Why Service Scheduling?
CRM
3.0 shipped with some innovative but unusual functionality for a CRM
application: service scheduling. This was a technically challenging
project and some people on the CRM team are still wondering why we
invested so much in this area. As with any sort of business and
technology decision there are multiple reasons, some of them historical
and organizational and others very pragmatic and business focused.
About five years ago I joined the Microsoft Business Solutions division to work on a bCentral product called Appointment Manager.
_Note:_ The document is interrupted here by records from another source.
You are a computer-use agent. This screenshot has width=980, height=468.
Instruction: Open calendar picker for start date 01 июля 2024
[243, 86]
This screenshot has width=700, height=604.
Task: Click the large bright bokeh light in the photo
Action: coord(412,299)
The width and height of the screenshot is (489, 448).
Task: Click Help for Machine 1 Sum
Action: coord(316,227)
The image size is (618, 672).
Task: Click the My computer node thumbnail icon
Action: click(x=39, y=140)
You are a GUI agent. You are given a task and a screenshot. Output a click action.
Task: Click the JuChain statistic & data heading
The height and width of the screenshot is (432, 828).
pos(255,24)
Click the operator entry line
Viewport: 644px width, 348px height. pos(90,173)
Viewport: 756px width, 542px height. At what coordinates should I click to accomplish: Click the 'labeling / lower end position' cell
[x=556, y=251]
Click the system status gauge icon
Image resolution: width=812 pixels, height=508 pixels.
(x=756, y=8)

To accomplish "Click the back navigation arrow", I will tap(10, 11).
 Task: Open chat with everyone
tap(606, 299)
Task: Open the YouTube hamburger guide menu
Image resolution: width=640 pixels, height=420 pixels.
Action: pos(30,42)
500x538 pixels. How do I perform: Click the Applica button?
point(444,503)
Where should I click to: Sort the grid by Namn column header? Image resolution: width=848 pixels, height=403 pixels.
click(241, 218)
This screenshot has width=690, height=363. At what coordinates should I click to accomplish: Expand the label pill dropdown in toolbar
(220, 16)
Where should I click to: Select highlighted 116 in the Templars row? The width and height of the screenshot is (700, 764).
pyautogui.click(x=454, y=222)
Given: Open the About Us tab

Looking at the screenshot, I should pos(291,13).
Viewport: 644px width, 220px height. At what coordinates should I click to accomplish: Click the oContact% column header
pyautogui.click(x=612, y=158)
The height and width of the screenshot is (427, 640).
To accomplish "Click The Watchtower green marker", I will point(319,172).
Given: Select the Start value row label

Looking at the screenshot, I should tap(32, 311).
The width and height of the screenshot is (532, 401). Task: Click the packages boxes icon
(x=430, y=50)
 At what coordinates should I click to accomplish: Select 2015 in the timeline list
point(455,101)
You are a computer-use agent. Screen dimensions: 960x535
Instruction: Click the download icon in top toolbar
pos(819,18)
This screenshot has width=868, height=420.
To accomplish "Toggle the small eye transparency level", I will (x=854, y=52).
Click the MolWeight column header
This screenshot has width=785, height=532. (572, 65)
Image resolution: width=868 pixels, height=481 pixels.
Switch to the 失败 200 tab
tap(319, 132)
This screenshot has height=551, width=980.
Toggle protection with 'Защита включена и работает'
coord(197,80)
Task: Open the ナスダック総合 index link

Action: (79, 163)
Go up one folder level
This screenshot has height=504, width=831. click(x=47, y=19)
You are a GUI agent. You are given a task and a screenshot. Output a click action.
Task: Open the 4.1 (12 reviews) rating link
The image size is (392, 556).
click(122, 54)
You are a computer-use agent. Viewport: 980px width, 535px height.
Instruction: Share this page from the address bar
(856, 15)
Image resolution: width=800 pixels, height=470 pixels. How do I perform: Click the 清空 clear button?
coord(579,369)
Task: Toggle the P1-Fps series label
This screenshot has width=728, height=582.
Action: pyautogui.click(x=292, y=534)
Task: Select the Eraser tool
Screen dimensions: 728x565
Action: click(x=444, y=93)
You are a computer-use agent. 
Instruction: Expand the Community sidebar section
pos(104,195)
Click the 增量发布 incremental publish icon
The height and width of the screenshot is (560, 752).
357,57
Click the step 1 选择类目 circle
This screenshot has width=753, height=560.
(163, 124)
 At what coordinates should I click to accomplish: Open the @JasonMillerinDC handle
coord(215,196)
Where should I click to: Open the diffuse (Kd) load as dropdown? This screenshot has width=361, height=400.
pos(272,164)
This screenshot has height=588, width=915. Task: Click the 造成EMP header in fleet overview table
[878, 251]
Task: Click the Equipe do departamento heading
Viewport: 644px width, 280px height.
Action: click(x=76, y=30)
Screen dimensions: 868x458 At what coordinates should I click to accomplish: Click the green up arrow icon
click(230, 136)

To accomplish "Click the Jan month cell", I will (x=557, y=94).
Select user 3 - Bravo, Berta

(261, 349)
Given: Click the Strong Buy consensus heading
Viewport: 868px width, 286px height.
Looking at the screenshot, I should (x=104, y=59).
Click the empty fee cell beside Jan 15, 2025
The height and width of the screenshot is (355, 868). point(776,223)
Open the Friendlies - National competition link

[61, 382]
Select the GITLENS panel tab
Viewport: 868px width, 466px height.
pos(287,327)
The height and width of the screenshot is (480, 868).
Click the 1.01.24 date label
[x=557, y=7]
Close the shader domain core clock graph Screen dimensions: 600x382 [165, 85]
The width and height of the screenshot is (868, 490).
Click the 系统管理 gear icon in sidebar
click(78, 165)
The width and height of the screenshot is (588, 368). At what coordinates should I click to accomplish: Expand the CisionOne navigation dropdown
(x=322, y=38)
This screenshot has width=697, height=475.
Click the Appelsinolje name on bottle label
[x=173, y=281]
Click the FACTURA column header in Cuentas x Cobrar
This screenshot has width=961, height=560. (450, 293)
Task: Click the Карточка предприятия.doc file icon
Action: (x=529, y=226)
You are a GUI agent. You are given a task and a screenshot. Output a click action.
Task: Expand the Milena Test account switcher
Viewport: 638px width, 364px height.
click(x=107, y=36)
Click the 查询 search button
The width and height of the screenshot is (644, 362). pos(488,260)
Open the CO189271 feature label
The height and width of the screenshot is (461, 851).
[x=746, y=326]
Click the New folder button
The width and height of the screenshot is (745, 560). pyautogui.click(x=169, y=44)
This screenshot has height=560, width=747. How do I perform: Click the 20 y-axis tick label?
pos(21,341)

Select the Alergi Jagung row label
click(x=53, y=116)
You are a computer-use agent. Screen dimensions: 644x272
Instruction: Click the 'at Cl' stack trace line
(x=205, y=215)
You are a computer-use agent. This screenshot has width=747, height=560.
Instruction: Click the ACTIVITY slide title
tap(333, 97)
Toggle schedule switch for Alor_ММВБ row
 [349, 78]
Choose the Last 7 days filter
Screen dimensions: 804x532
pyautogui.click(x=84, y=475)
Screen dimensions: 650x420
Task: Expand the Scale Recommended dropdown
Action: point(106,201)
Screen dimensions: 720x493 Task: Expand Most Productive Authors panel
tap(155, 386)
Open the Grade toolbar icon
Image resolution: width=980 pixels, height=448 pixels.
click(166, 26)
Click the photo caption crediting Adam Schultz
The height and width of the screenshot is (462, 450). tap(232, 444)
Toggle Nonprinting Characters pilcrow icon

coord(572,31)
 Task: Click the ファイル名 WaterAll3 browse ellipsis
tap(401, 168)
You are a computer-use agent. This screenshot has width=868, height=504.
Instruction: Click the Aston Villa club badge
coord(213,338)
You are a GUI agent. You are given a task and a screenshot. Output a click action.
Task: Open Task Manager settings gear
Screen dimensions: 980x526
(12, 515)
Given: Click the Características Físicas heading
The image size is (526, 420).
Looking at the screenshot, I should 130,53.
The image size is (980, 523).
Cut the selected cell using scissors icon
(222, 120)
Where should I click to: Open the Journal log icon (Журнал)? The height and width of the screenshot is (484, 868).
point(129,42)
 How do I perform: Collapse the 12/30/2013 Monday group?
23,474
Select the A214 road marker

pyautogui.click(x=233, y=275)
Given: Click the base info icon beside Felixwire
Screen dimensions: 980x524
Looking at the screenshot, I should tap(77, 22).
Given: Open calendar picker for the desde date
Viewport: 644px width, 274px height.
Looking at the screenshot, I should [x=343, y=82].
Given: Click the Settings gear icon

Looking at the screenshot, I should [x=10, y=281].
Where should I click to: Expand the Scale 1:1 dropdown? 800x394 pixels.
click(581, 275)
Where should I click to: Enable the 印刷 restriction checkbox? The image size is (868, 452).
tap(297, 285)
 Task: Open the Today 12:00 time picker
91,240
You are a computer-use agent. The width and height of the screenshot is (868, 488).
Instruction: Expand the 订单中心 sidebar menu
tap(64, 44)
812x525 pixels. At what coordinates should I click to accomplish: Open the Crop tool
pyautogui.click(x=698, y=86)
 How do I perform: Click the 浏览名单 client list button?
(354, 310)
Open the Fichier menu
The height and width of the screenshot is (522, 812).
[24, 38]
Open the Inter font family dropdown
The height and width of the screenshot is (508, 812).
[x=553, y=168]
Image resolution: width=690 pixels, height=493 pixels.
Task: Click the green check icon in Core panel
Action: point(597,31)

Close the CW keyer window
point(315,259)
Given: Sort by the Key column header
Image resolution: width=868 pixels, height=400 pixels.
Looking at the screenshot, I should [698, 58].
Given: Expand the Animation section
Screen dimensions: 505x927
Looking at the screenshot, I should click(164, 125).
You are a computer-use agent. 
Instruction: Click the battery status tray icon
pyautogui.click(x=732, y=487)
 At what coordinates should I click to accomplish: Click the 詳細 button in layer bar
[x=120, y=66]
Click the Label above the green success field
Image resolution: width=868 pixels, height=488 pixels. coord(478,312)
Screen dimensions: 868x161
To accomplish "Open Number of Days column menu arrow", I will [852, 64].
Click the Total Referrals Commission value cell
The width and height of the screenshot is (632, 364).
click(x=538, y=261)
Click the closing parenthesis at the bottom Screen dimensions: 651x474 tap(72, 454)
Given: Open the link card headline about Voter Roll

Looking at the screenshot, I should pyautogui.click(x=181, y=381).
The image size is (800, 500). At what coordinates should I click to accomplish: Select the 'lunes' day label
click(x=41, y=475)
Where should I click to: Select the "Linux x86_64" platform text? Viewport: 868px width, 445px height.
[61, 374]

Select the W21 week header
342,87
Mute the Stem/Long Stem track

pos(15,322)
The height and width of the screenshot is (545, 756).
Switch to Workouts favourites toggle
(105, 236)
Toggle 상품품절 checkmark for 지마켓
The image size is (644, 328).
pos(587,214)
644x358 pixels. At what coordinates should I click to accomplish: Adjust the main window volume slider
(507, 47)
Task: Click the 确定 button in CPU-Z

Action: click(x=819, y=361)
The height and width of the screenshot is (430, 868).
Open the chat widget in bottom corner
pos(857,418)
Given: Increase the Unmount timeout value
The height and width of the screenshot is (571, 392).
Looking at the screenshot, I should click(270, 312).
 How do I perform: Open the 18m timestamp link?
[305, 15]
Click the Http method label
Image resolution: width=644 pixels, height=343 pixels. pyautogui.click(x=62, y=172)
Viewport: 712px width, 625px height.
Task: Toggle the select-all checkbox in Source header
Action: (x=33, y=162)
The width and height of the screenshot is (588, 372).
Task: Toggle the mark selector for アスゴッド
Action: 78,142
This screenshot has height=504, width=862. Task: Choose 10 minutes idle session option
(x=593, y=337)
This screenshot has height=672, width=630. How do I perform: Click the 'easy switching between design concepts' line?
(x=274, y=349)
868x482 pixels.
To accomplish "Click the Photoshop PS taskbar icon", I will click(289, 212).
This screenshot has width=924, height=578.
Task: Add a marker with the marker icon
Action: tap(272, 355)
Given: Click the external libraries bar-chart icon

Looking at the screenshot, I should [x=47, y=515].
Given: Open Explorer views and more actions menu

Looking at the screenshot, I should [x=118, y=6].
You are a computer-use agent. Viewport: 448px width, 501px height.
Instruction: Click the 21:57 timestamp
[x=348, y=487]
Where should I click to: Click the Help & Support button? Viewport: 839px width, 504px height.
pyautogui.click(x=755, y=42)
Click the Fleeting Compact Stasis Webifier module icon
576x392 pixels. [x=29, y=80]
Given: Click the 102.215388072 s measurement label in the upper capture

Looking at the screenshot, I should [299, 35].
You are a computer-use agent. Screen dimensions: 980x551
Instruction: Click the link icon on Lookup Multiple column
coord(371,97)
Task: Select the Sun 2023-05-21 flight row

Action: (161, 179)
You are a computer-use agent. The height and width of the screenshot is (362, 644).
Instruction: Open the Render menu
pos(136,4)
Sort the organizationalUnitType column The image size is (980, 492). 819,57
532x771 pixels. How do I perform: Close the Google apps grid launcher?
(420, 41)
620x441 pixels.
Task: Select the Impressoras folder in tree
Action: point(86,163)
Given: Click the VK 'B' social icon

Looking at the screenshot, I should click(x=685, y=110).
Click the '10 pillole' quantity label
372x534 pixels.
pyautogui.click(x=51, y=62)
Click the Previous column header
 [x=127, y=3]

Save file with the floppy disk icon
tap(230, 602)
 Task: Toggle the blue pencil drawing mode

This is a great, hosted service scheduling application that is
available from the Microsoft Small Business Center today. Appointment
Manager lets organizations create a schedule for their services and
expose it to customers who can then self-schedule appointments. We’ve
got a fair number of customers using the product to schedule all sorts
of things from hair cuts to day care to blood drives. It’s a simple
solution to a complex set of problems.
The
business case for Appointment Manager was simple: the vast majority of
North American and European businesses are service based. Even
businesses that we might thing of as manufacturing businesses largely
focus on the services: maintenance, repair, consulting that surround a
loss leader manufacturing business unit. But where inventory management
applications have radically improved productivity in manufacturing and
retail we haven’t been able to use information technology to deliver
productivity breakthroughs to the larger service sector of the economy.
If
we carry that comparison between manufacturing and service forward we
can see that where a manufacturing business deals in parts, a service
business deals in time. We realized that if we were going to achieve
greater productivity improvements in the service sector, we had to treat
time as inventory and manage it accordingly. Five years ago there were
several software companies chasing down schedule optimization and time
management problems but these were very expensive applications available
only to businesses able to spend, literally, millions of dollars on
implementations. Appointment Manager sought to provide improved “time
inventory management” for small organizations with minimal IT
infrastructure.
Five
years ago David Thacher and company were working mightily on getting
CRM 1.0 to market. Dave also happened to manage the Appointment Manager
team. Hosted applications weren’t getting the traction any of us
expected or hoped but we believed that the notion of time inventory
management was a great idea. Dave too believed in this and moved to get
that that service scheduling functionality into a future version of the
CRM product. This was a big bet; while the CRM 1.0 and 1.2 teams were
working to ship those versions of CRM the service scheduling team was
working in parallel making a deep technology investment.
In
addition to the important opportunities available in solving customer
business problems we were also trying to solve Microsoft business
challenges. Building a database front end isn't very hard. To build a
successful business the MS CRM team needs to do more than just provide a
specific relational model for contacts and opportunities with some UI
on top of it. We could have done that as an Access application (in fact,
until this last year there were some Microsoft executives asking why we
weren’t doing just that). We have a deep belief that we should be using
technology to solve problems. When approaching problems we ask
ourselves: "does this technology solve a real business problem" and "is
this technology difficult to build?" If it's yes on both, we've got a
great idea that's worth pursuing: a solution to a problem where
competitors will hesitate to invest. With service scheduling we believe
that we’ve provided a solution for some very hard to solve problems that
are at the core of what many businesses struggle with every day. That
functionality has been wrapped in CRM because every service business
needs to center its business on its customers. This gives Microsoft CRM
powerful advantages over competing CRM applications.